Kabar kematian pemimpin berusia 86 tahun ini telah memicu gelombang duka dan kemarahan di seluruh Iran, yang kemudian mengumumkan masa berkabung nasional selama 40 hari dan tujuh hari libur umum. Serangan mematikan tersebut dilaporkan menargetkan kompleks kediaman Ali Khamenei di Teheran.
Klaim dari AS dan Israel
Sebelum konfirmasi resmi dari Teheran, Presiden AS Donald Trump telah mengklaim kematian Ali Khamenei. Melalui platform media sosialnya, Trump menyatakan, “Khamenei, salah satu orang paling jahat dalam sejarah, telah tewas.” Ia menambahkan bahwa Khamenei “tidak dapat menghindari intelijen kami dan sistem pelacakan yang sangat canggih.” Perdana Menteri Israel Benjamin Netanyahu juga turut mengklaim adanya “banyak tanda” yang menunjukkan kematian Pemimpin Tertinggi Iran tersebut.
Pada awalnya, di tengah spekulasi yang beredar, Menteri Luar Negeri Iran Abbas Araghchi sempat membantah kabar kematian Khamenei pada 28 Februari 2026. Ia menegaskan bahwa Pemimpin Tertinggi dan Presiden Masoud Pezeshkian “masih hidup” dan dalam kondisi baik. Namun, bantahan tersebut akhirnya disusul dengan pengumuman resmi dari media nasional Iran.

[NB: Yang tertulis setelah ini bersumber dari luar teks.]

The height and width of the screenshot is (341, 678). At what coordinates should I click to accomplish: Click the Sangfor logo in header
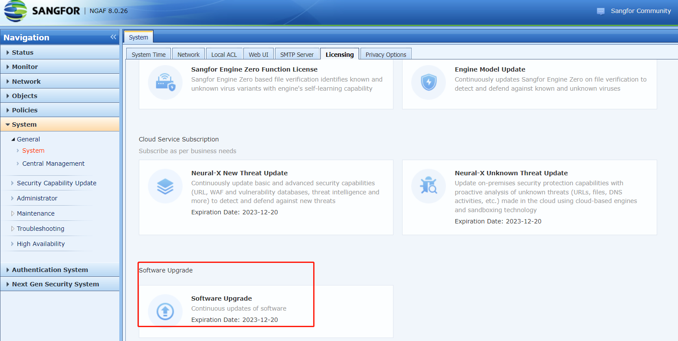[x=42, y=11]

Profil Singkat Ali Khamenei
Ayatollah Ali Khamenei telah memimpin Republik Islam Iran sejak tahun 1989, menggantikan pendiri revolusi, Ayatollah Ruhollah Khomeini. Dalam posisinya sebagai Pemimpin Tertinggi, ia memegang kekuasaan tertinggi dalam urusan agama, politik, dan militer negara. Perannya sangat krusial dalam membentuk kebijakan luar negeri dan dalam negeri Iran selama lebih dari tiga dekade.
Reaksi dan Implikasi
Korps Garda Revolusi Iran (IRGC) telah bersumpah untuk membalas kematian Pemimpin Tertinggi mereka. Dalam sebuah pernyataan, IRGC menegaskan akan “berdiri teguh dalam menghadapi konspirasi domestik dan asing.” Laporan awal juga menyebutkan bahwa beberapa anggota keluarga Khamenei, termasuk putri, cucu, menantu perempuan, dan menantu laki-lakinya, turut menjadi korban dalam serangan yang sama.
Kematian Ali Khamenei dipandang sebagai momen bersejarah yang berpotensi memicu perubahan signifikan dalam dinamika politik Iran dan geopolitik Timur Tengah. Konstitusi Iran telah mengatur mekanisme transisi kepemimpinan, di mana sebuah dewan khusus yang terdiri dari Presiden Iran, Kepala Kehakiman, dan seorang ulama dari Dewan Garda akan mengambil alih kendali sementara.